Lately I have started paying more attention to the work of Michael Easter. He is not a stranger to many of you, as he's authored books such as The Comfort Crisis and Scarcity Brain.





Among the insights of his that most stick with me are these:

  • First, the tribes he lived with in Bolivia, and their diet — and lack of chronic illness.
  • Secondly, that we are filling ourselves with the plenty that is characteristic of this and the latter centuries — and we are dying for it.

It's the issue of plenty I'm rambling on about here.

HOW MUCH IS ENOUGH?

My Aunt Pauline wrote her memoirs, entitled "Lolly-Gaggin' All the Way" back in the 1970s, about growing up in a tiny rural Tennessee town.
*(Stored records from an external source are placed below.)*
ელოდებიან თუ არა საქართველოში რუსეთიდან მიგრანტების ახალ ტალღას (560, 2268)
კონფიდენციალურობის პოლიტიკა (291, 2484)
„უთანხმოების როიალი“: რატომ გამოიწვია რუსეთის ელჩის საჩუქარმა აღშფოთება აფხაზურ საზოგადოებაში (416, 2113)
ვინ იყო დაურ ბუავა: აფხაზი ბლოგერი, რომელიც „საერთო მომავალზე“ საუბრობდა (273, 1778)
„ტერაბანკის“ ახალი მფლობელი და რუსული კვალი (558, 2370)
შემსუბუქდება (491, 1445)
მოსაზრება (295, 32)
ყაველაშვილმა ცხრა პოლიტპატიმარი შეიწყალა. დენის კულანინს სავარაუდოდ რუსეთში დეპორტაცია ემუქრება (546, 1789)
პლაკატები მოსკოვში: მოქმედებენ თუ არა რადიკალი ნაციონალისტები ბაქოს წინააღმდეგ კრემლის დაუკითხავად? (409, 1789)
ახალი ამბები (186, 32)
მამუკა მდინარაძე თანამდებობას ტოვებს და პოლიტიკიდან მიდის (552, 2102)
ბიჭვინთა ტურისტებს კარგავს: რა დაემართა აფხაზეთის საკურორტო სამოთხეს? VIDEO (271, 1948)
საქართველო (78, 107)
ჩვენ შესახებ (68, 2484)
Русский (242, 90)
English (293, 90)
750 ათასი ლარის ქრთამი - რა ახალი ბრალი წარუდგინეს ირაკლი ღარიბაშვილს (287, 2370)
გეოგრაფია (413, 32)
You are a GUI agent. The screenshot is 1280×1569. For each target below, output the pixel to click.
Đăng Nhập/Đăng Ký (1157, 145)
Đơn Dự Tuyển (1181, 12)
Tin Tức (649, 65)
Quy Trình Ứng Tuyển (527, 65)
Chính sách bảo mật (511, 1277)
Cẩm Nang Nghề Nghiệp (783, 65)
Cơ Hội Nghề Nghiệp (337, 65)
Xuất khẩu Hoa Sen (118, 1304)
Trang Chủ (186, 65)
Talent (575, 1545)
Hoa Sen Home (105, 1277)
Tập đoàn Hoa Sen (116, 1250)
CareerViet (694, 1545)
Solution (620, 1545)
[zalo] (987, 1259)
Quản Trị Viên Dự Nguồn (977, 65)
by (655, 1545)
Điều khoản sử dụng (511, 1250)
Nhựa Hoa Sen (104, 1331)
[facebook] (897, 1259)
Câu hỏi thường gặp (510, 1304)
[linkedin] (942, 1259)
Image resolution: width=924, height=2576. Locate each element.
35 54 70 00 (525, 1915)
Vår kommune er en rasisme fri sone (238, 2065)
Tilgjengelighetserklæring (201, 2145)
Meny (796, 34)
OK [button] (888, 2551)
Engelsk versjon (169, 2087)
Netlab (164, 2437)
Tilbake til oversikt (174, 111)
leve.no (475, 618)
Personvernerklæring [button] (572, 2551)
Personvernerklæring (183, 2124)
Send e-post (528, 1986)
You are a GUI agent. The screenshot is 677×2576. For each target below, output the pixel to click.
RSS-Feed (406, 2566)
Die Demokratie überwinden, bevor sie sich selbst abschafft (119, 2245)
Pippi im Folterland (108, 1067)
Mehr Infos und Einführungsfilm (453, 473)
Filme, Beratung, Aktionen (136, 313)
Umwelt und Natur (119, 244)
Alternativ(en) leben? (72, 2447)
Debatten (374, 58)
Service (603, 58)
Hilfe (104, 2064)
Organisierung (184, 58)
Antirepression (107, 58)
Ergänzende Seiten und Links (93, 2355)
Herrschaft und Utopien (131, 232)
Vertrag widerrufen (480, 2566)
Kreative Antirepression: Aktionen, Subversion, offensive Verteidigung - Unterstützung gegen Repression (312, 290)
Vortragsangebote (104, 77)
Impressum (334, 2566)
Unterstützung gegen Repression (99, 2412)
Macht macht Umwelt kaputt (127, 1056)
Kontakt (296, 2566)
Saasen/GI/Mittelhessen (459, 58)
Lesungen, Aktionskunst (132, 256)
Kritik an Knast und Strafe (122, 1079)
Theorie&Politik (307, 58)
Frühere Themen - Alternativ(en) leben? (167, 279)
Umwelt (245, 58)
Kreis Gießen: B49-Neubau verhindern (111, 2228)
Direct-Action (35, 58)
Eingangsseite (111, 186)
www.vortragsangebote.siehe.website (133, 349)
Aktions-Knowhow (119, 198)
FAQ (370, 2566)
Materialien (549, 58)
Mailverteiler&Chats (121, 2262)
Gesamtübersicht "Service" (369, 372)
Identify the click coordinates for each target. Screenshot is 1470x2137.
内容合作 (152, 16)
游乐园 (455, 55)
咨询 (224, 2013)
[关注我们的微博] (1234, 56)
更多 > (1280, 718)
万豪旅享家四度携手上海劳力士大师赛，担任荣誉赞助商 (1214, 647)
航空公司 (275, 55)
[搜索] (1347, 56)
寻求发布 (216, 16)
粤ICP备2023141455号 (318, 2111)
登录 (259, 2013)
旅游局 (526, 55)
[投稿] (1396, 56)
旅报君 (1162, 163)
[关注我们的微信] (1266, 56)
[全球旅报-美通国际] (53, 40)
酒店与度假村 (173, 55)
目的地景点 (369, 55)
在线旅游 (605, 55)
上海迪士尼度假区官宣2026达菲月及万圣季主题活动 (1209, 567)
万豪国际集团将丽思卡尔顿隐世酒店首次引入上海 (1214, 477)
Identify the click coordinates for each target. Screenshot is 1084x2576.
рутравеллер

What comes away as most striking to me in this little book is the absence of pictures. The reader must depend on that wonderful human attribute of imagination. With that human feature comes individualization, as no two readers will imagine with the same perspective nor imagery. When she says the dog played in the puddle, no matter how well she may detail this event with her words, the individual reader's mind puts their peculiar spin on how it may have looked, as there is no visual aid in the document.

Visually we are drowning. Never coming up for air, we are submersed in a sea of endless images and videos. That is first.

Secondly, these have become a proxy for real vistas.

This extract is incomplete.